Records from a data source
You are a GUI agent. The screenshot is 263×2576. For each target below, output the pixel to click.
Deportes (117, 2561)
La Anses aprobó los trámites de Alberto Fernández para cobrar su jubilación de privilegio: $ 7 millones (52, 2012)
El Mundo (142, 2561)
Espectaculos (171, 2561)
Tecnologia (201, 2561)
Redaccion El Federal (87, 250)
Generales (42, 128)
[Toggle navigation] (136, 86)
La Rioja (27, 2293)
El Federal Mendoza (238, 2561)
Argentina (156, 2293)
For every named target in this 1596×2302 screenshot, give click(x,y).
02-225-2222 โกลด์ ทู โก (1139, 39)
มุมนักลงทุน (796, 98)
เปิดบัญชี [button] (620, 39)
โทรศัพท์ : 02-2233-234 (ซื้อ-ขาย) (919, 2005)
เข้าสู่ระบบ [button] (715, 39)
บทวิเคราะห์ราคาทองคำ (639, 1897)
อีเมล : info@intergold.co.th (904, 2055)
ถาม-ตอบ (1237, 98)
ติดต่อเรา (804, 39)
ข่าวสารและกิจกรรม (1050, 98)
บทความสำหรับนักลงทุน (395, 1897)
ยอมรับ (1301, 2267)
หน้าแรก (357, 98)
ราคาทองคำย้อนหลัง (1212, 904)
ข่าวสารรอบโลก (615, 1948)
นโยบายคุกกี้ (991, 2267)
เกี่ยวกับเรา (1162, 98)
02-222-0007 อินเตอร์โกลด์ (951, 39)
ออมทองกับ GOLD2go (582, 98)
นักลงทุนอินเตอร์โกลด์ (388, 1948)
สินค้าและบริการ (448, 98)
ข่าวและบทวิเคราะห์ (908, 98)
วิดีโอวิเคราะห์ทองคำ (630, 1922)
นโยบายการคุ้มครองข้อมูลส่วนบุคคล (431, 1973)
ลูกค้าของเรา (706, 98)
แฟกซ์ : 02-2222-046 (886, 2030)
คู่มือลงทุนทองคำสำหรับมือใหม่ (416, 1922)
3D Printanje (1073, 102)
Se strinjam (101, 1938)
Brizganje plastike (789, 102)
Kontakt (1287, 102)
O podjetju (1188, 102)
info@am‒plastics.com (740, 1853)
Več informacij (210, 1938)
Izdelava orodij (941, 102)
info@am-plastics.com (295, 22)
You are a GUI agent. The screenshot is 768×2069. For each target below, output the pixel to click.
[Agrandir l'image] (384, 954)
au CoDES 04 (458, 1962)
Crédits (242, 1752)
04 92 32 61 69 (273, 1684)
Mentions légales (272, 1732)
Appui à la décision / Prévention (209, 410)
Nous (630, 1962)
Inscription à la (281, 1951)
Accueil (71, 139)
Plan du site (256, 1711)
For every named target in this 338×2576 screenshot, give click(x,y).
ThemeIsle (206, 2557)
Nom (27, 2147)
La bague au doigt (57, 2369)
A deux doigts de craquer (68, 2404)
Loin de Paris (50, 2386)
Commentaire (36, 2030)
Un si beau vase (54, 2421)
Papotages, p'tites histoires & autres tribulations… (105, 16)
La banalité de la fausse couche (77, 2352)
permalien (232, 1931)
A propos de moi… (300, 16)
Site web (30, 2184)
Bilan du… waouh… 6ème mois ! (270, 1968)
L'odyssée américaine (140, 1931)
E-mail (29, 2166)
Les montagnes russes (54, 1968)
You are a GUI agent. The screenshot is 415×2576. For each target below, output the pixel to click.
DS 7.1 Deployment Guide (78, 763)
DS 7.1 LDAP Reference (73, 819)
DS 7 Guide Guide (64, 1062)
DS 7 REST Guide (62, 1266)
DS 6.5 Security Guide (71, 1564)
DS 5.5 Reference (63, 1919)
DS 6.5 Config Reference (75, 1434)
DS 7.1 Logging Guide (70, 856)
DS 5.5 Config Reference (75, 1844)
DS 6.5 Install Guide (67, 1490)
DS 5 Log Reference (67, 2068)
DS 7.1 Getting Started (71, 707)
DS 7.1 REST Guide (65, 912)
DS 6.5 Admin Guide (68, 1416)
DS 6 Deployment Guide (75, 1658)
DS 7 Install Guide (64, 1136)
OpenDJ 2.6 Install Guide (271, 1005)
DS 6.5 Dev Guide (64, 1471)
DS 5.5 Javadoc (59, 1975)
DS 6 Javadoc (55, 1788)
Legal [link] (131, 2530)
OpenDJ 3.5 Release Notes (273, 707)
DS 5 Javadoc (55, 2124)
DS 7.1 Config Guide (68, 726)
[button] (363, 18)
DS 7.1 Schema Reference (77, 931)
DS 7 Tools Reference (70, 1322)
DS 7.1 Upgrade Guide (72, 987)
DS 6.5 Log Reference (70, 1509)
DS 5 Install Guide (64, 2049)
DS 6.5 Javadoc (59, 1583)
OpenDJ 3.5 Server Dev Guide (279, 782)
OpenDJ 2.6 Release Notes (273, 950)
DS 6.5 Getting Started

§ **PROBLEM**
Beginning at the line with "หน้าแรก (357, 98)" and ending at the line with "Več informacij (210, 1938)", reproduce each line of the data above exactly, and add no other lines.

§ **RESPONSE TO THE TASK**
หน้าแรก (357, 98)
ราคาทองคำย้อนหลัง (1212, 904)
ข่าวสารรอบโลก (615, 1948)
นโยบายคุกกี้ (991, 2267)
เกี่ยวกับเรา (1162, 98)
02-222-0007 อินเตอร์โกลด์ (951, 39)
ออมทองกับ GOLD2go (582, 98)
นักลงทุนอินเตอร์โกลด์ (388, 1948)
สินค้าและบริการ (448, 98)
ข่าวและบทวิเคราะห์ (908, 98)
วิดีโอวิเคราะห์ทองคำ (630, 1922)
นโยบายการคุ้มครองข้อมูลส่วนบุคคล (431, 1973)
ลูกค้าของเรา (706, 98)
แฟกซ์ : 02-2222-046 (886, 2030)
คู่มือลงทุนทองคำสำหรับมือใหม่ (416, 1922)
3D Printanje (1073, 102)
Se strinjam (101, 1938)
Brizganje plastike (789, 102)
Kontakt (1287, 102)
O podjetju (1188, 102)
info@am‒plastics.com (740, 1853)
Več informacij (210, 1938)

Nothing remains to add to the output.